- [TASK]
Using only the entries below, output the lines starting at the one containing "Image resolution: width=360, height=1311." and ending at the one containing "Company Structure (344, 1757)", exactly and inclusive of both, omitting the pictures.

BEGIN TASK INPUT

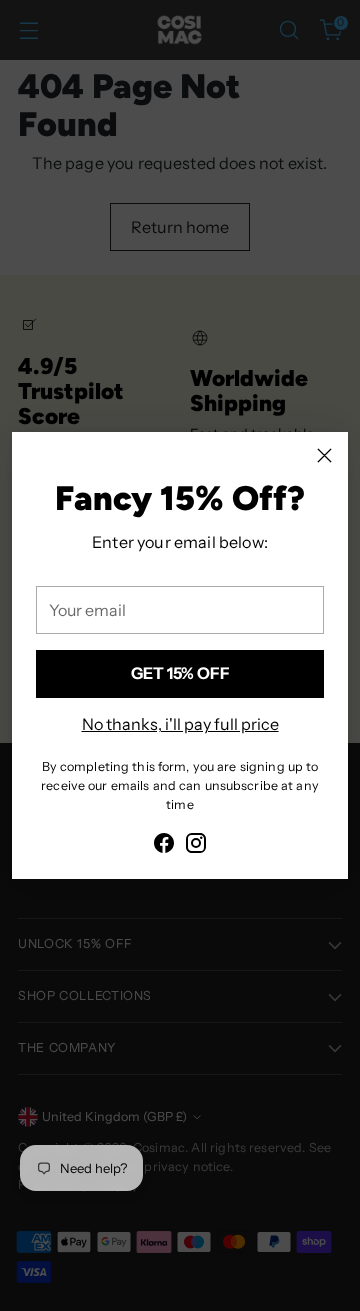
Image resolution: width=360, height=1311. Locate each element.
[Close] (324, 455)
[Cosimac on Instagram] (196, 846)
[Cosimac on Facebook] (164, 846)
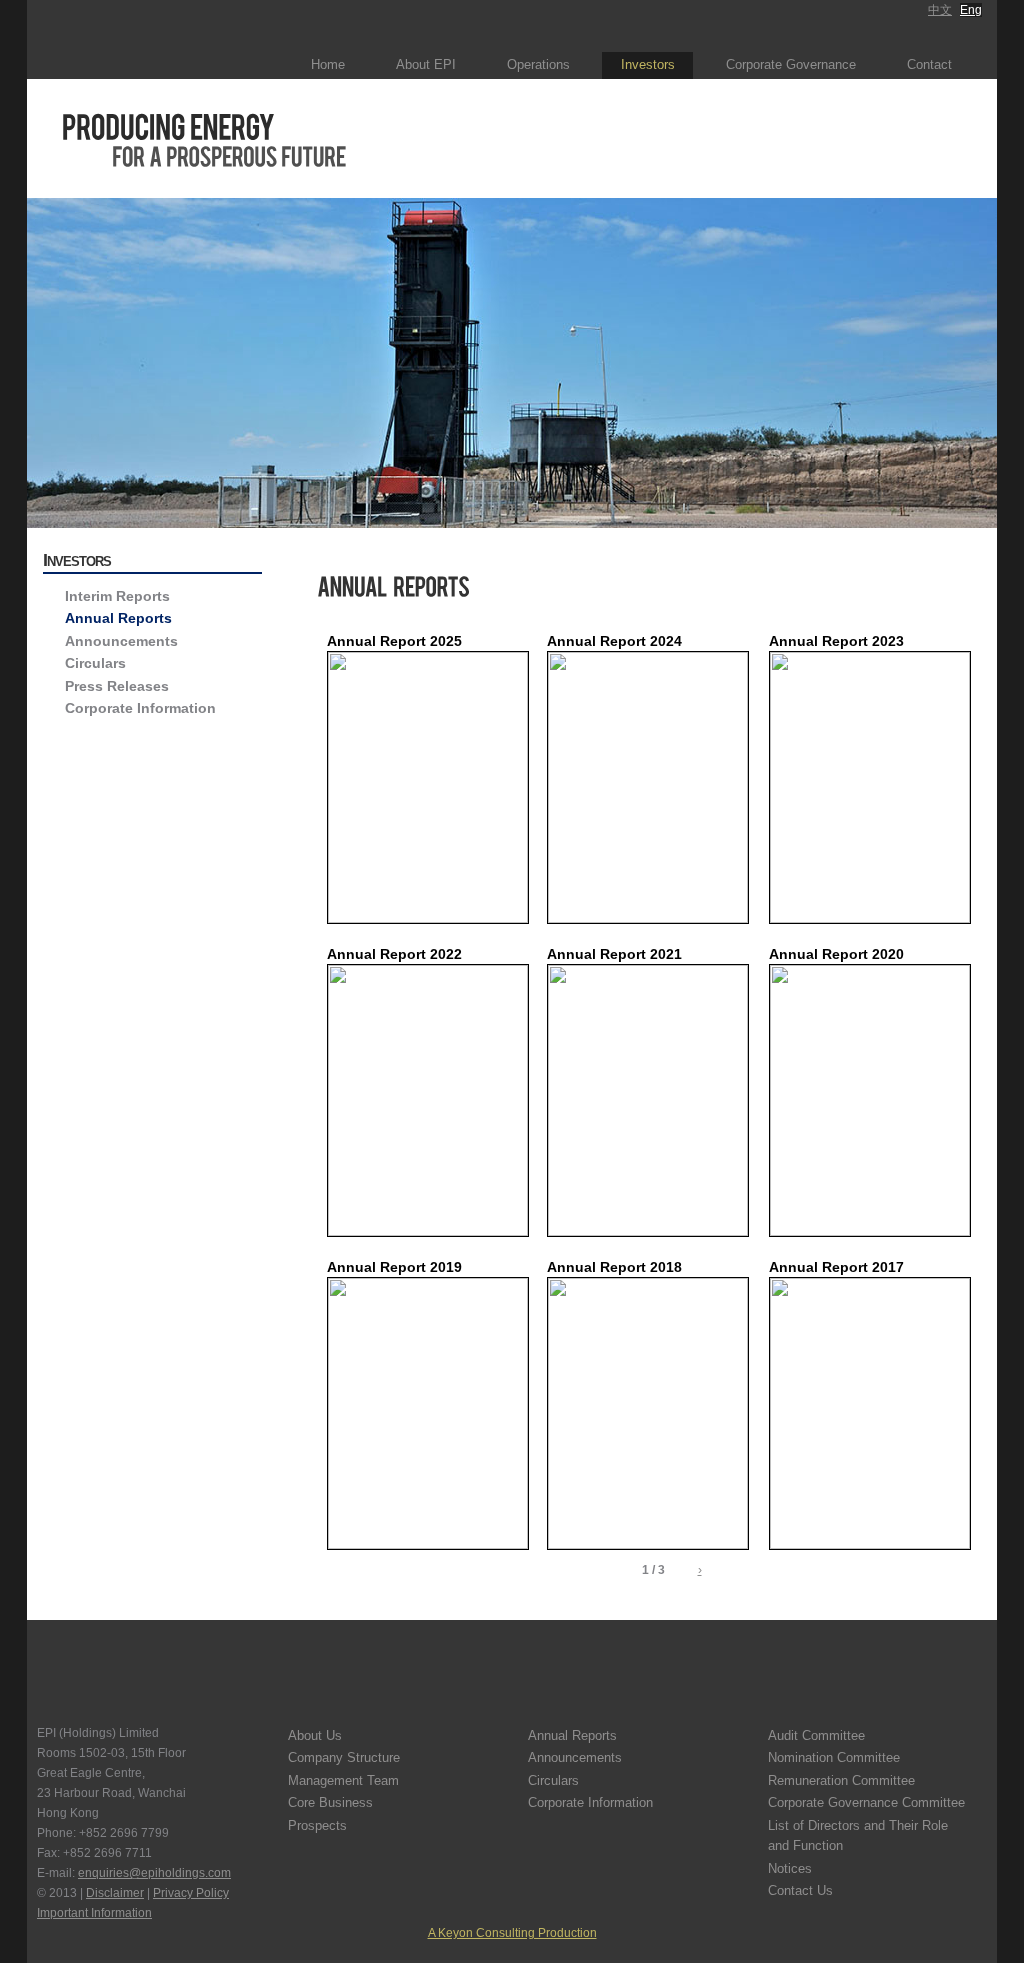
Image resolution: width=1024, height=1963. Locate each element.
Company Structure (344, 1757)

END TASK INPUT
BEGIN TASK INPUT

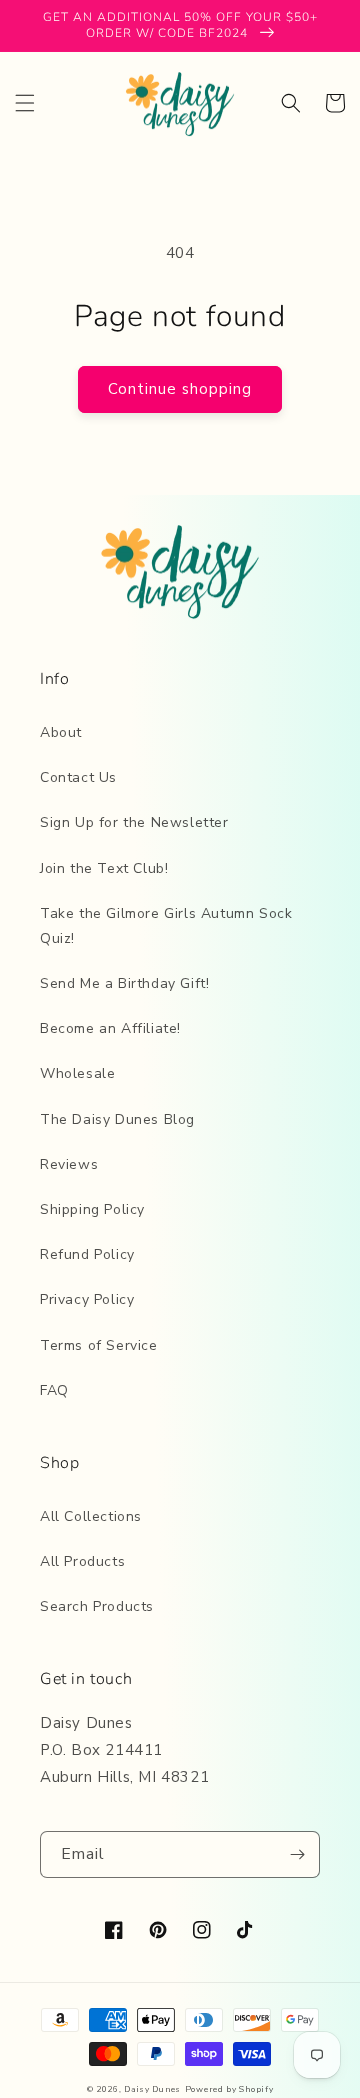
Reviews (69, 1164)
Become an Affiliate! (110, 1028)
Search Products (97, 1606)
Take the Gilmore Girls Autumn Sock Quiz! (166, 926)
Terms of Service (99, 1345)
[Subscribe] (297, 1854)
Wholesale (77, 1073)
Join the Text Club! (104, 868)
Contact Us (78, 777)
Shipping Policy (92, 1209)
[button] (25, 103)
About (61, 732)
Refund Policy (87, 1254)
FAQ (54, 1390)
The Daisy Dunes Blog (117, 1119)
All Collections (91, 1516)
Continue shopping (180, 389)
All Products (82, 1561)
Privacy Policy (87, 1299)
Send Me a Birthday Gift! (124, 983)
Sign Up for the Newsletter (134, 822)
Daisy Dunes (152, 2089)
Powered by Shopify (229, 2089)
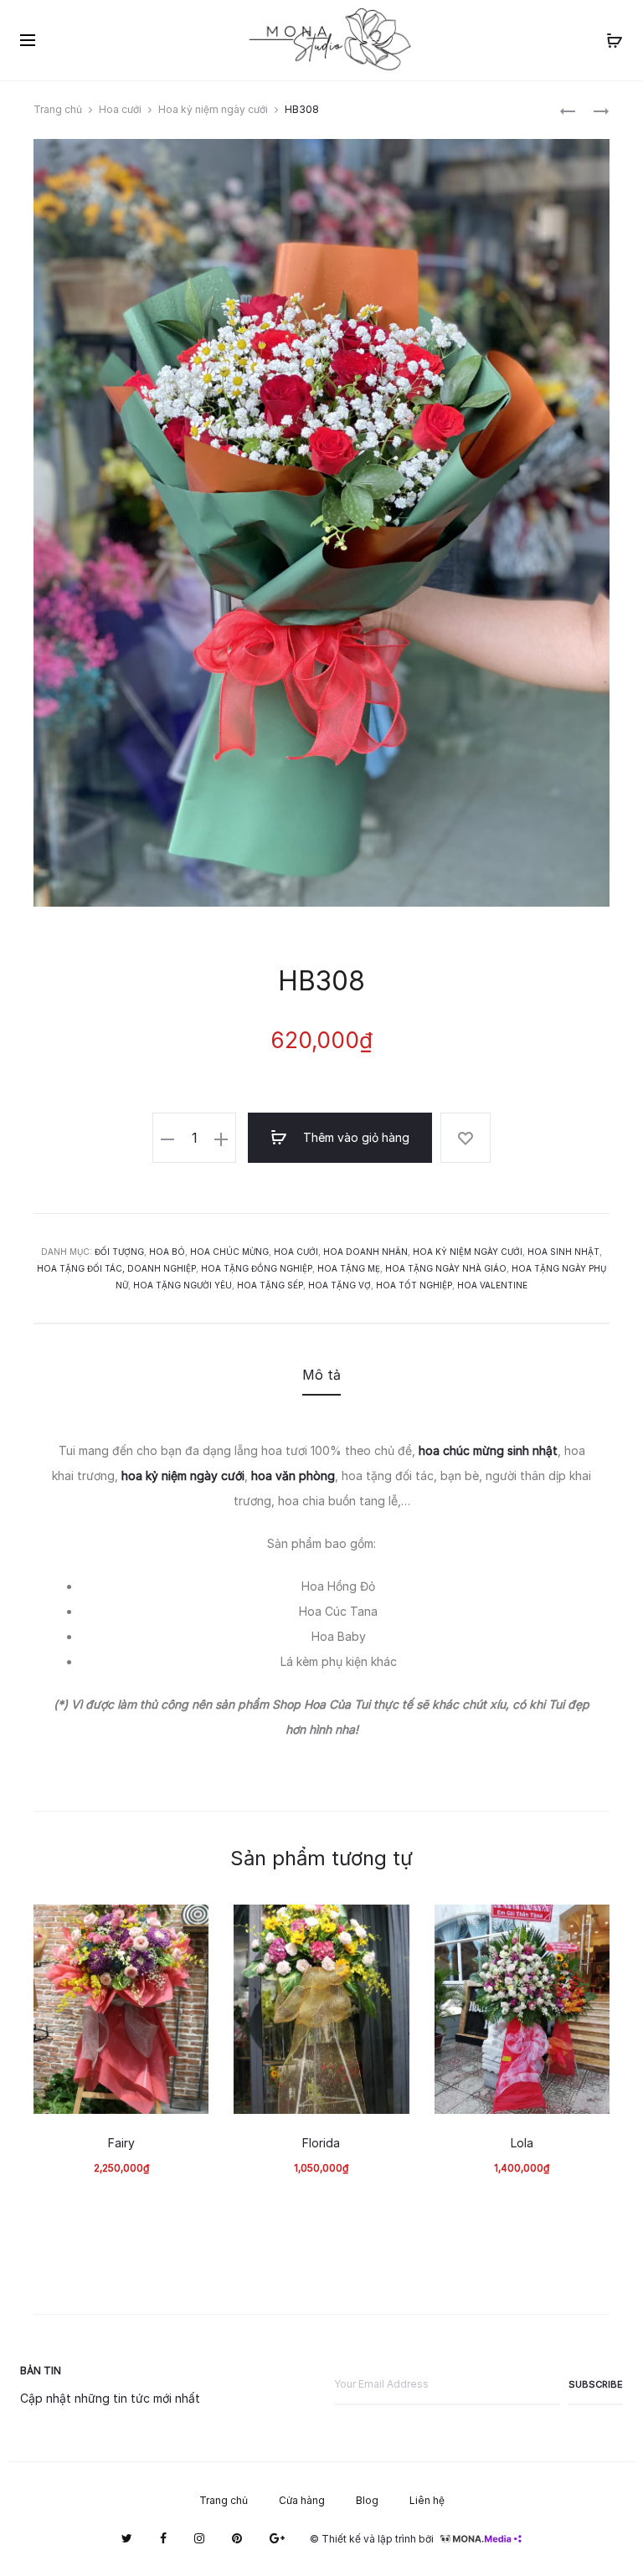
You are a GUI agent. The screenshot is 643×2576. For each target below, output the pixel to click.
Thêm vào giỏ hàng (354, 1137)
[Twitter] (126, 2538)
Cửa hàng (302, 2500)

END TASK INPUT

- [TASK ANSWER]
Image resolution: width=360, height=1311. Locate each element.
[Close] (324, 455)
[Cosimac on Instagram] (196, 846)
[Cosimac on Facebook] (164, 846)
Image resolution: width=1024, height=1963. Locate each element.
Company Structure (344, 1757)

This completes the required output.